An old school of thought on walking is that because it is a low intensity exercise (that is, your heart rate is not as high walking compared to running, which is higher intensity), you are in the "fat burning zone".
This old school theory also states that high intensity exercise burns glycogen (stored carbohydrates) only, and not fat.
While there is some overlap where both fat and glycogen are burned during exercise, during low intensity exercise more fat than glycogen is burned, and during high intensity exercise more glycogen than fat is burned.
The theory is you want to burn fat, not glycogen.
The main problem with this is once you have completed your low intensity "fat burning" exercise, you will no longer be burning the same amount of calories.
By the way, low intensity fat burning exercises also include walking to your mail box or even sitting down checking your email.
When you exercise at a higher intensity, your metabolism is raised so that you continue to burn more calories after the exercise.
If you do the right types of exercise, your metabolism will be raised for 24-48 hours afterwards and this is much preferable than going for a low intensity walk.
If you are obese or have a sedentary lifestyle then walking is a great introduction to exercise.

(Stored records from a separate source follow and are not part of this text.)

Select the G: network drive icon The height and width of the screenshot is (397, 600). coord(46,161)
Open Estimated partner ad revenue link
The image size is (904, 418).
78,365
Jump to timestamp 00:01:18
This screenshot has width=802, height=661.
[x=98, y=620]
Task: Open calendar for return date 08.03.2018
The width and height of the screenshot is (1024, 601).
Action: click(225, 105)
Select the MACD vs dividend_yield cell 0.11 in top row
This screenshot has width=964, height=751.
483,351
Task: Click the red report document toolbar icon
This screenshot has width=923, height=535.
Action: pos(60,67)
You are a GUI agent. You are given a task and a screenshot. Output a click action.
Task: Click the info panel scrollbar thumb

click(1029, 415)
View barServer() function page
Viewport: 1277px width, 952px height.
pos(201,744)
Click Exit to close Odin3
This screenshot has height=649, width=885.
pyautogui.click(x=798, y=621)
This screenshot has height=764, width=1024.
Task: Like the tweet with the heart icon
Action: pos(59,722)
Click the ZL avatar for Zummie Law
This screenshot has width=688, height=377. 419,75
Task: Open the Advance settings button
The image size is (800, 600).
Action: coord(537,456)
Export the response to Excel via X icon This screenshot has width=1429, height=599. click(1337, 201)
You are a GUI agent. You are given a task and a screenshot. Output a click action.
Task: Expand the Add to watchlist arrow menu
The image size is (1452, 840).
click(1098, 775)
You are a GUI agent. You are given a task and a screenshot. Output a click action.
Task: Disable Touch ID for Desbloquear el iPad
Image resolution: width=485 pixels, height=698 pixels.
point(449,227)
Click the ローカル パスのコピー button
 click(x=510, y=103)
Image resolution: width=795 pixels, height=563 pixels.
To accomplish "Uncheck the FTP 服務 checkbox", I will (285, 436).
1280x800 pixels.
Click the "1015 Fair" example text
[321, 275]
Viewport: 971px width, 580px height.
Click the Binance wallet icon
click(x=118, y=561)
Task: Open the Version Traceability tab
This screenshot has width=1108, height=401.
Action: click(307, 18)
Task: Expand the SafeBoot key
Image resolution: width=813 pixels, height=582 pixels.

It is low impact, which means it is kind to the joints and lessens the risk of injury, and if you have no history of exercise, then walking briskly will give you improved cardiovascular health and likely some reduction in body fat.
With all forms of exercise, you must pay attention to the principle of adaptation and the principle of overload.
The principle of adaptation shows itself very quickly when you exercise.
Your body adapts very quickly as you become better at the activity.
If you start your exercise habit by walking briskly for 30 minutes a day, at first you might find it challenging.
As you keep doing this, you gradually find it easier and as you adapt your heart rate will not be as high, you will find yourself exerting less effort and because the body is so good at being efficient, it does not burn the same amount of calories as it used to.
This means you need to introduce the principle of overload.
You must overload your body to keep seeing improvement.
With the example of walking, this could mean walking faster or walking longer.
There is a limit to how fast you can walk so you will have to walk longer to adhere to the principle of overload.
Walking for 45 minutes is OK for a while..
Until your body adapts to this! Then you will need to walk for 1 hour or 2 hours...
or all day to get the same benefits you once got from walking 30 minutes! This is clearly not practical and this demonstrates why walking is not a great exercise choice for burning fat.
So what is the best exercise for burning fat? The best form of exercise is resistance training.
This means lifting weights.
You can exercise with weights for 30-45 minutes and never have to increase this time frame.
By applying the principle of overload, all you need to do is increase the intensity of your workout.
This could be by reducing your rest periods, increasing the number of repetitions, increasing the weights used or introducing more difficult exercises.
Not only can you manipulate the principle of overload easily with resistance training, but you will build more muscle, which will increase your metabolism to burn more fat, which is exactly what you want! After all that, walking is not a bad form of exercise.
It's a great way to see new cities, enjoy the bushland and improve cardiovascular health.
Just don't expect anything more than that.